* DATA RECORDS *
BEGIN

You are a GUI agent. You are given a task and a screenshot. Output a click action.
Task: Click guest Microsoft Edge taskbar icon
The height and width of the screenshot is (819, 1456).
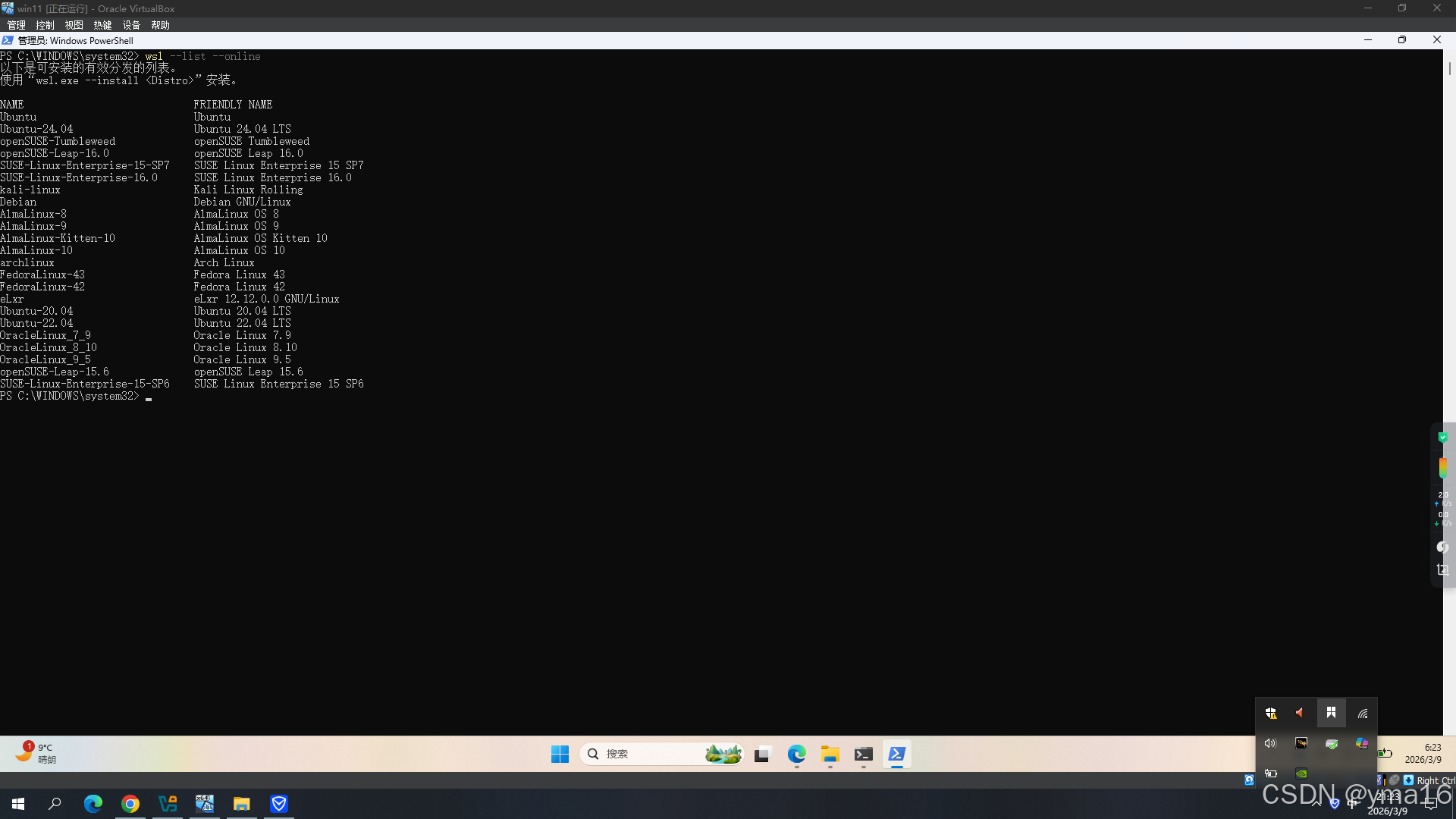click(796, 754)
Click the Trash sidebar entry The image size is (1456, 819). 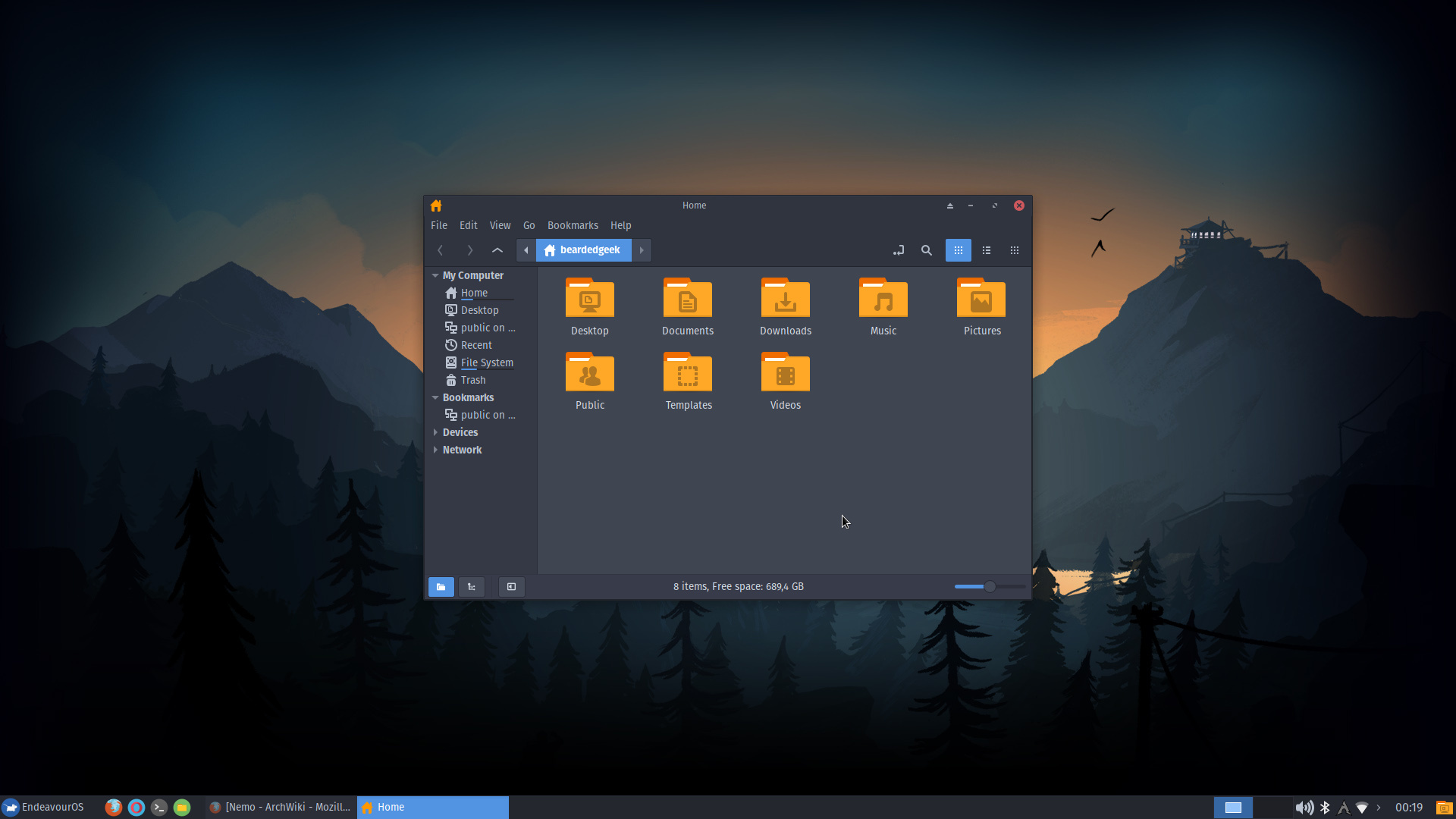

END

* WORK TO BE COMPLETED *
With the pictures left out, output exactly the lines from the one with "Task: Click guest Microsoft Edge taskbar icon" through the end of the listing above, both ends included.

* WRITTEN RESPONSE *
Task: Click guest Microsoft Edge taskbar icon
The height and width of the screenshot is (819, 1456).
click(796, 754)
Click the Trash sidebar entry The image size is (1456, 819). 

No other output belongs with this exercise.